Synthesis of activated carbon from biomass waste and study of its suitability for applications in electrochemical

Abstract

The increasing demand for sustainable electrode materials across various fields has led to significant interest in biomass-derived activated carbon (BDAC) as a renewable, low-cost, and high-performance alternative to conventional carbon materials. This study investigates the preparation methods, material properties, and electrochemical performance of BDAC, providing insights into its suitability for electrochemical applications such as supercapacitors, lithium-ion batteries (LIBs), and non-enzymatic electrochemical sensors. Different biomass waste materials were used as precursors to create BDAC with desirable characteristics. The physicochemical characterisation of the synthesised BDAC materials reveals unique structural features, including a large surface area and well-defined pore size distribution. BDAC electrodes used in supercapacitors demonstrate excellent electrochemical performance, exhibiting a high specific capacitance and impressive cycling stability. Furthermore, these materials show superior energy and power densities compared to commercial activated carbons. BDAC-based anodes demonstrate promising lithium storage capabilities, achieving high reversible capacity and exhibiting good cycling stability over 200 cycles. The performance of LIBs is further analysed, focusing on the formation of a solid electrolyte interface and its influence on the irreversible capacity fading associated with it. The rate performance and long-term cycling behaviour of these anodes are compared to previously reported BDAC materials. Additionally, a BDAC- nickel oxide composite material is utilised for the detection of urea through a non- enzymatic electrochemical sensing approach. These sensors show a high sensitivity, low detection limits, and excellent selectivity in the presence of interfering substances. The electrocatalytic activity is attributed to the synergistic effects arising from a high surface area and abundant active sites. The study also investigates the potential of this material for urea sensing applications in real-world samples. These findings underscore the versatility and potential of BDAC as a sustainable electrode material for energy storage and sensing applications. Furthermore, the research offers a green and scalable solution for future energy and sensing technologies.

------------------------------------------------------------------------

▶ **EXERCISE PROMPT**:
Reproduce the entire passage on activated carbon from biomass waste word for word, from its title through its final sentence.

▶ **COLLECTED MATERIAL**:

------------------------------------------------------------------------

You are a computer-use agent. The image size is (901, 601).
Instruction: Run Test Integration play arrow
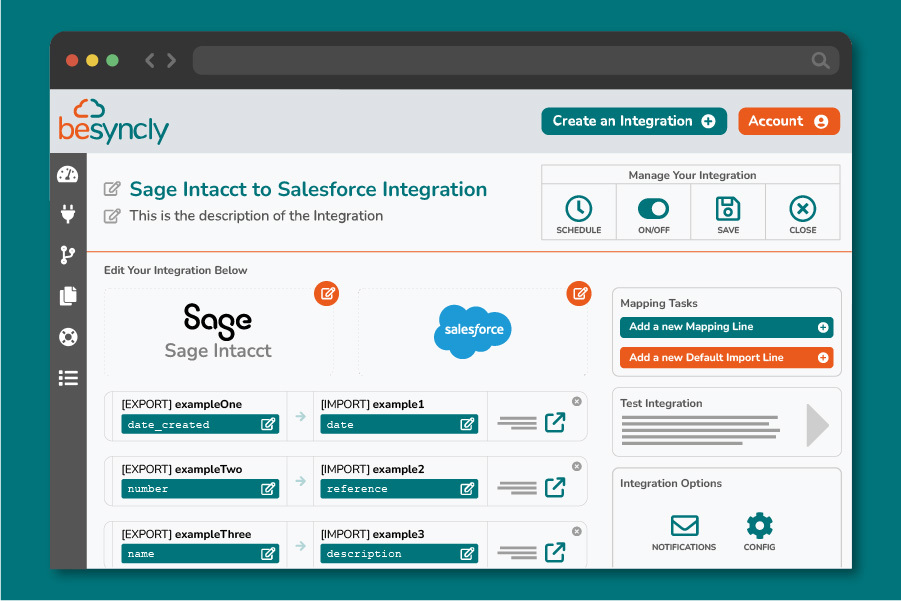(816, 424)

------------------------------------------------------------------------

▶ **WRITTEN RESPONSE**:
Synthesis of activated carbon from biomass waste and study of its suitability for applications in electrochemical

Abstract

The increasing demand for sustainable electrode materials across various fields has led to significant interest in biomass-derived activated carbon (BDAC) as a renewable, low-cost, and high-performance alternative to conventional carbon materials. This study investigates the preparation methods, material properties, and electrochemical performance of BDAC, providing insights into its suitability for electrochemical applications such as supercapacitors, lithium-ion batteries (LIBs), and non-enzymatic electrochemical sensors. Different biomass waste materials were used as precursors to create BDAC with desirable characteristics. The physicochemical characterisation of the synthesised BDAC materials reveals unique structural features, including a large surface area and well-defined pore size distribution. BDAC electrodes used in supercapacitors demonstrate excellent electrochemical performance, exhibiting a high specific capacitance and impressive cycling stability. Furthermore, these materials show superior energy and power densities compared to commercial activated carbons. BDAC-based anodes demonstrate promising lithium storage capabilities, achieving high reversible capacity and exhibiting good cycling stability over 200 cycles. The performance of LIBs is further analysed, focusing on the formation of a solid electrolyte interface and its influence on the irreversible capacity fading associated with it. The rate performance and long-term cycling behaviour of these anodes are compared to previously reported BDAC materials. Additionally, a BDAC- nickel oxide composite material is utilised for the detection of urea through a non- enzymatic electrochemical sensing approach. These sensors show a high sensitivity, low detection limits, and excellent selectivity in the presence of interfering substances. The electrocatalytic activity is attributed to the synergistic effects arising from a high surface area and abundant active sites. The study also investigates the potential of this material for urea sensing applications in real-world samples. These findings underscore the versatility and potential of BDAC as a sustainable electrode material for energy storage and sensing applications. Furthermore, the research offers a green and scalable solution for future energy and sensing technologies.